The Dragon has landed – Rochester Cathedral

The sculpture, Draco Roffensis, the Rochester Dragon, celebrates 900 years since the creation of Textus Roffensis, the Cathedral’s most significant contribution to medieval writing which was added to the prestigious UNESCO Memory of the World UK Register in 2022.

Its design was inspired by illuminated artwork found within the pages of Textus Roffensis and it was created by artist Wendy Daws.

It is made of gold, silver and copper foil sewn onto wire panels – around 25,000 scales cover the dragon – these were embossed by visitors and members of the local community over the last few weeks. The underside of its wings carries quotes from Textus Roffensis.

The dragon took flight this weekend and it has been suspended above the Nave allowing services and events to continue underneath.

Artist Wendy Daws says;

“I am truly honoured to receive this commission to celebrate Draco Roffensis and delighted for the opportunity to create an artwork for Rochester Cathedral to mark this special occasion.

“I’m excited to work together with so many different communities, to help create the embossed foil scales, an integral part of the design that will bring the dragon sculpture alive!”

Alongside the artwork is a programme of events celebrating Textus Roffensis. These include live performances and lectures. The programme will culminate with the premiere of a new lightshow by Luxmuralis inspired by manuscripts, illustrations and the culture from the Dark Ages through to the early Middle Ages.
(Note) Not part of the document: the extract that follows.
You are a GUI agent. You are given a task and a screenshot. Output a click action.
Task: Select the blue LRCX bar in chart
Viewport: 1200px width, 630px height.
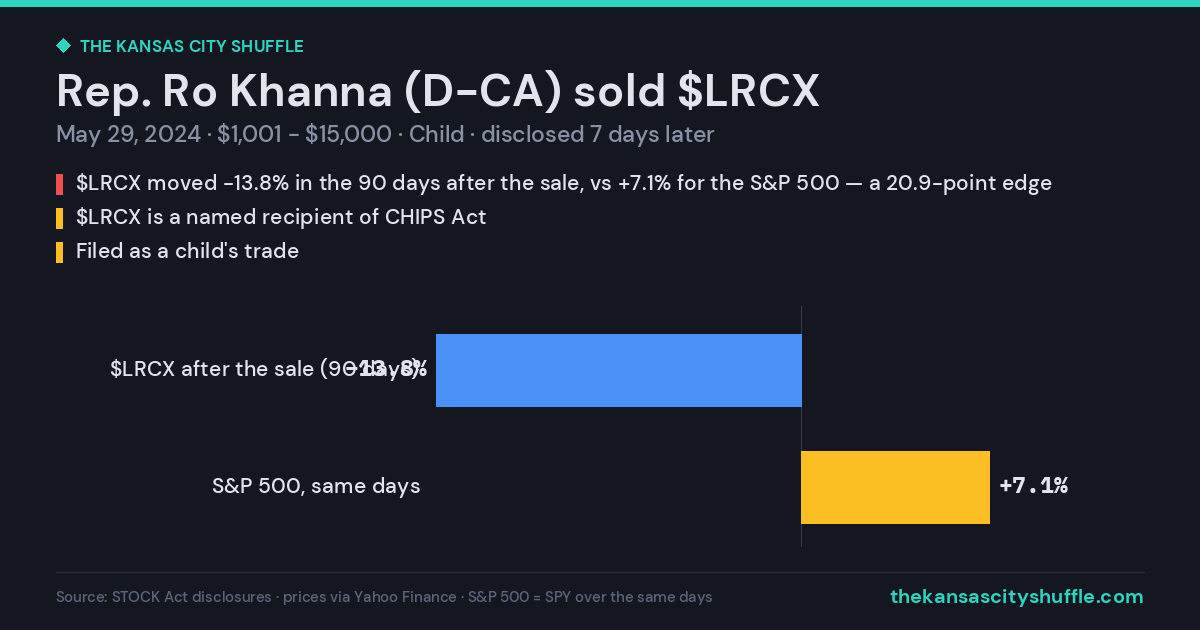(618, 370)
Draco Roffensis The dragon has landed at Rochester Cathedral

Textus Roffensis is one of the most important Medieval manuscripts in England. It was written in Rochester in the 1120s by monks at the Priory of St Andrews. Amongst its contents are the earliest English laws recorded dating back to the 7th century.

Draco Roffensis: The Rochester Dragon is open until the 21st September. Admission is free and the artwork is viewable during Cathedral opening hours.